Set task:
Render the lines below as a Markdown table with two columns, No. and Line, giving each line its own numbered row and leaving out the blank lines.

[begin Information shown]

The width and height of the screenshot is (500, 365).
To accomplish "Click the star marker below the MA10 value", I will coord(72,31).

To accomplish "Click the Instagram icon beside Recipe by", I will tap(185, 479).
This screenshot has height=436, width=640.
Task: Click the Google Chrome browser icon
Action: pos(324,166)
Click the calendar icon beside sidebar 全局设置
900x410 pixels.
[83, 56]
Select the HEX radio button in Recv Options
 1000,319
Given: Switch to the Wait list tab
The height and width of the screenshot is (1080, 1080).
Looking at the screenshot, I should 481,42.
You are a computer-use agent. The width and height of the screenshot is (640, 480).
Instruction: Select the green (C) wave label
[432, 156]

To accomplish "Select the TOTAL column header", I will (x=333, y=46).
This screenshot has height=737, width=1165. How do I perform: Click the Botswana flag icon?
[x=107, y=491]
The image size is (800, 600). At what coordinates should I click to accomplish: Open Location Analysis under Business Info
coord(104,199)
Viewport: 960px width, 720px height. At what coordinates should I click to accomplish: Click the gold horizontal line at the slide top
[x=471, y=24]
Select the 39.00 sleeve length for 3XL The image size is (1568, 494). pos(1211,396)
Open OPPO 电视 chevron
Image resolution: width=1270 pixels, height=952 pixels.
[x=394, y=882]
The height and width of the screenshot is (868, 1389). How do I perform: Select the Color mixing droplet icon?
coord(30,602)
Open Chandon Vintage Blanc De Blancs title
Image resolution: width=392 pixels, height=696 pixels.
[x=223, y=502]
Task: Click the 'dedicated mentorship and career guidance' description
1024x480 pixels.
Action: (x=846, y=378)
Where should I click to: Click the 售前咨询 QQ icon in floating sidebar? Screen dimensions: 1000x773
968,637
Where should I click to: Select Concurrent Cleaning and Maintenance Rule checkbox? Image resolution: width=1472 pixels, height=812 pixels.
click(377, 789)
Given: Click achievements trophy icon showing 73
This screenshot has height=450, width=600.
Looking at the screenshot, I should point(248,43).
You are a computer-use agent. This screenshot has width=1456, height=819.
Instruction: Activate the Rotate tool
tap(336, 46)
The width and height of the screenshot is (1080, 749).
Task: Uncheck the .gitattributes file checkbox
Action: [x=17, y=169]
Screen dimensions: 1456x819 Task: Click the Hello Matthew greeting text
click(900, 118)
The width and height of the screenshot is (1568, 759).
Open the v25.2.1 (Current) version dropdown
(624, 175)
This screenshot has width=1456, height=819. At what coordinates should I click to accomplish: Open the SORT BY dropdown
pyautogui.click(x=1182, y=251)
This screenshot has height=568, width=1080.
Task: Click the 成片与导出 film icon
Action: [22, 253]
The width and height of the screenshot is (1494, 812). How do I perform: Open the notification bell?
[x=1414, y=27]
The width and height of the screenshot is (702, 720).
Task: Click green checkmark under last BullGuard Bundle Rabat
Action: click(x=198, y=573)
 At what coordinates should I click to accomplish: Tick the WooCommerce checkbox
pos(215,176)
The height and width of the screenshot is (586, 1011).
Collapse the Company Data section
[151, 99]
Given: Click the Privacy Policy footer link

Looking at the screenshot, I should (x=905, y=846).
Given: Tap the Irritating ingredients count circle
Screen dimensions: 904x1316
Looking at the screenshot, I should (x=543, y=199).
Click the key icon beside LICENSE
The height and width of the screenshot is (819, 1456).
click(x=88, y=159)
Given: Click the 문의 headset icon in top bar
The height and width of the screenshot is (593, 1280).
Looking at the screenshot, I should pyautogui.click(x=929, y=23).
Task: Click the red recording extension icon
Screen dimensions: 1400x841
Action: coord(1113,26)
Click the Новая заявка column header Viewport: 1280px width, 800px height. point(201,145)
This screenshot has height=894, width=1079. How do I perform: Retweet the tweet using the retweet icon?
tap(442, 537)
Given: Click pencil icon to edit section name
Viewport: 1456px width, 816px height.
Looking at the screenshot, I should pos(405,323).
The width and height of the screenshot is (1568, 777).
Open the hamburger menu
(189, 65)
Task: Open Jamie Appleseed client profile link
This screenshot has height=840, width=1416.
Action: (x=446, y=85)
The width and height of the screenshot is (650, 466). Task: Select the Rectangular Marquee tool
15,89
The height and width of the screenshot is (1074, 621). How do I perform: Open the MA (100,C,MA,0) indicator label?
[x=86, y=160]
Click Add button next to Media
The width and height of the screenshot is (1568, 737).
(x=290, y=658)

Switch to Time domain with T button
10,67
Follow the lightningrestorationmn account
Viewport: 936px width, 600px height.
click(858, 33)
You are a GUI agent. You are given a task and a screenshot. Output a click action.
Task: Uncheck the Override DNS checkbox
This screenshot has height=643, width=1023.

[end Information shown]

Result for this task:
| No. | Line |
|---|---|
| 1 | The width and height of the screenshot is (500, 365). |
| 2 | To accomplish "Click the star marker below the MA10 value", I will coord(72,31). |
| 3 | To accomplish "Click the Instagram icon beside Recipe by", I will tap(185, 479). |
| 4 | This screenshot has height=436, width=640. |
| 5 | Task: Click the Google Chrome browser icon |
| 6 | Action: pos(324,166) |
| 7 | Click the calendar icon beside sidebar 全局设置 |
| 8 | 900x410 pixels. |
| 9 | [83, 56] |
| 10 | Select the HEX radio button in Recv Options |
| 11 |  1000,319 |
| 12 | Given: Switch to the Wait list tab |
| 13 | The height and width of the screenshot is (1080, 1080). |
| 14 | Looking at the screenshot, I should 481,42. |
| 15 | You are a computer-use agent. The width and height of the screenshot is (640, 480). |
| 16 | Instruction: Select the green (C) wave label |
| 17 | [432, 156] |
| 18 | To accomplish "Select the TOTAL column header", I will (x=333, y=46). |
| 19 | This screenshot has height=737, width=1165. How do I perform: Click the Botswana flag icon? |
| 20 | [x=107, y=491] |
| 21 | The image size is (800, 600). At what coordinates should I click to accomplish: Open Location Analysis under Business Info |
| 22 | coord(104,199) |
| 23 | Viewport: 960px width, 720px height. At what coordinates should I click to accomplish: Click the gold horizontal line at the slide top |
| 24 | [x=471, y=24] |
| 25 | Select the 39.00 sleeve length for 3XL The image size is (1568, 494). pos(1211,396) |
| 26 | Open OPPO 电视 chevron |
| 27 | Image resolution: width=1270 pixels, height=952 pixels. |
| 28 | [x=394, y=882] |
| 29 | The height and width of the screenshot is (868, 1389). How do I perform: Select the Color mixing droplet icon? |
| 30 | coord(30,602) |
| 31 | Open Chandon Vintage Blanc De Blancs title |
| 32 | Image resolution: width=392 pixels, height=696 pixels. |
| 33 | [x=223, y=502] |
| 34 | Task: Click the 'dedicated mentorship and career guidance' description |
| 35 | 1024x480 pixels. |
| 36 | Action: (x=846, y=378) |
| 37 | Where should I click to: Click the 售前咨询 QQ icon in floating sidebar? Screen dimensions: 1000x773 |
| 38 | 968,637 |
| 39 | Where should I click to: Select Concurrent Cleaning and Maintenance Rule checkbox? Image resolution: width=1472 pixels, height=812 pixels. |
| 40 | click(377, 789) |
| 41 | Given: Click achievements trophy icon showing 73 |
| 42 | This screenshot has height=450, width=600. |
| 43 | Looking at the screenshot, I should point(248,43). |
| 44 | You are a computer-use agent. This screenshot has width=1456, height=819. |
| 45 | Instruction: Activate the Rotate tool |
| 46 | tap(336, 46) |
| 47 | The width and height of the screenshot is (1080, 749). |
| 48 | Task: Uncheck the .gitattributes file checkbox |
| 49 | Action: [x=17, y=169] |
| 50 | Screen dimensions: 1456x819 Task: Click the Hello Matthew greeting text |
| 51 | click(900, 118) |
| 52 | The width and height of the screenshot is (1568, 759). |
| 53 | Open the v25.2.1 (Current) version dropdown |
| 54 | (624, 175) |
| 55 | This screenshot has width=1456, height=819. At what coordinates should I click to accomplish: Open the SORT BY dropdown |
| 56 | pyautogui.click(x=1182, y=251) |
| 57 | This screenshot has height=568, width=1080. |
| 58 | Task: Click the 成片与导出 film icon |
| 59 | Action: [22, 253] |
| 60 | The width and height of the screenshot is (1494, 812). How do I perform: Open the notification bell? |
| 61 | [x=1414, y=27] |
| 62 | The width and height of the screenshot is (702, 720). |
| 63 | Task: Click green checkmark under last BullGuard Bundle Rabat |
| 64 | Action: click(x=198, y=573) |
| 65 |  At what coordinates should I click to accomplish: Tick the WooCommerce checkbox |
| 66 | pos(215,176) |
| 67 | The height and width of the screenshot is (586, 1011). |
| 68 | Collapse the Company Data section |
| 69 | [151, 99] |
| 70 | Given: Click the Privacy Policy footer link |
| 71 | Looking at the screenshot, I should (x=905, y=846). |
| 72 | Given: Tap the Irritating ingredients count circle |
| 73 | Screen dimensions: 904x1316 |
| 74 | Looking at the screenshot, I should (x=543, y=199). |
| 75 | Click the key icon beside LICENSE |
| 76 | The height and width of the screenshot is (819, 1456). |
| 77 | click(x=88, y=159) |
| 78 | Given: Click the 문의 headset icon in top bar |
| 79 | The height and width of the screenshot is (593, 1280). |
| 80 | Looking at the screenshot, I should pyautogui.click(x=929, y=23). |
| 81 | Task: Click the red recording extension icon |
| 82 | Screen dimensions: 1400x841 |
| 83 | Action: coord(1113,26) |
| 84 | Click the Новая заявка column header Viewport: 1280px width, 800px height. point(201,145) |
| 85 | This screenshot has height=894, width=1079. How do I perform: Retweet the tweet using the retweet icon? |
| 86 | tap(442, 537) |
| 87 | Given: Click pencil icon to edit section name |
| 88 | Viewport: 1456px width, 816px height. |
| 89 | Looking at the screenshot, I should pos(405,323). |
| 90 | The width and height of the screenshot is (1568, 777). |
| 91 | Open the hamburger menu |
| 92 | (189, 65) |
| 93 | Task: Open Jamie Appleseed client profile link |
| 94 | This screenshot has height=840, width=1416. |
| 95 | Action: (x=446, y=85) |
| 96 | The width and height of the screenshot is (650, 466). Task: Select the Rectangular Marquee tool |
| 97 | 15,89 |
| 98 | The height and width of the screenshot is (1074, 621). How do I perform: Open the MA (100,C,MA,0) indicator label? |
| 99 | [x=86, y=160] |
| 100 | Click Add button next to Media |
| 101 | The width and height of the screenshot is (1568, 737). |
| 102 | (x=290, y=658) |
| 103 | Switch to Time domain with T button |
| 104 | 10,67 |
| 105 | Follow the lightningrestorationmn account |
| 106 | Viewport: 936px width, 600px height. |
| 107 | click(858, 33) |
| 108 | You are a GUI agent. You are given a task and a screenshot. Output a click action. |
| 109 | Task: Uncheck the Override DNS checkbox |
| 110 | This screenshot has height=643, width=1023. |